Exercise — Search the records for the line with "You are a computer-use agent. 295x221 pixels.". Output that line and each line after it, exactly, and stop at the end; omit pictures.

Records —
--
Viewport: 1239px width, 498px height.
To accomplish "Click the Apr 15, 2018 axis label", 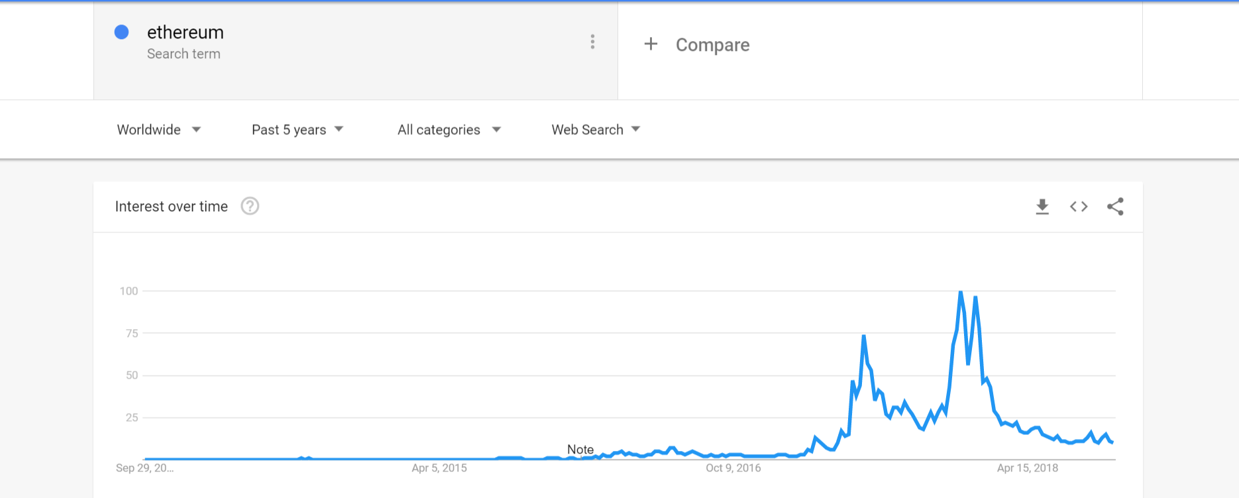I will [1028, 468].
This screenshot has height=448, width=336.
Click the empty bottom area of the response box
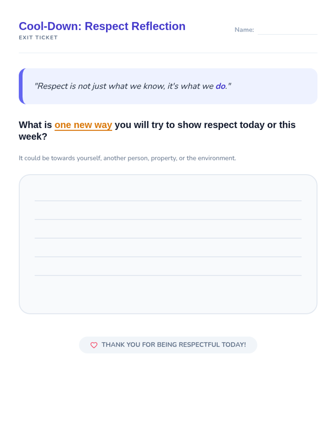pos(168,295)
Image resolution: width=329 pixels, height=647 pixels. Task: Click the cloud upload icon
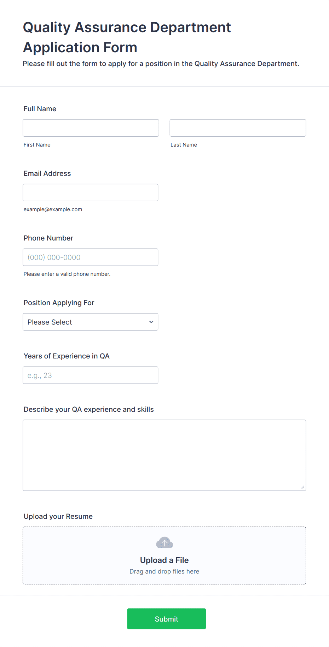pos(165,543)
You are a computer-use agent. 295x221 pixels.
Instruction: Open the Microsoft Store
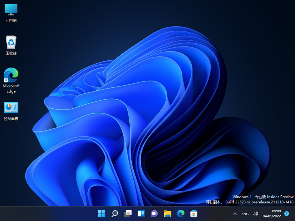pyautogui.click(x=194, y=214)
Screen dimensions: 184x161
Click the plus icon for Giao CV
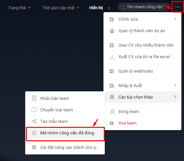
--
Answer box —
You are a computer-use agent. 295x221 pixels.
Instruction: Open the Microsoft Store
pyautogui.click(x=194, y=214)
Screen dimensions: 184x161
Click the plus icon for Giao CV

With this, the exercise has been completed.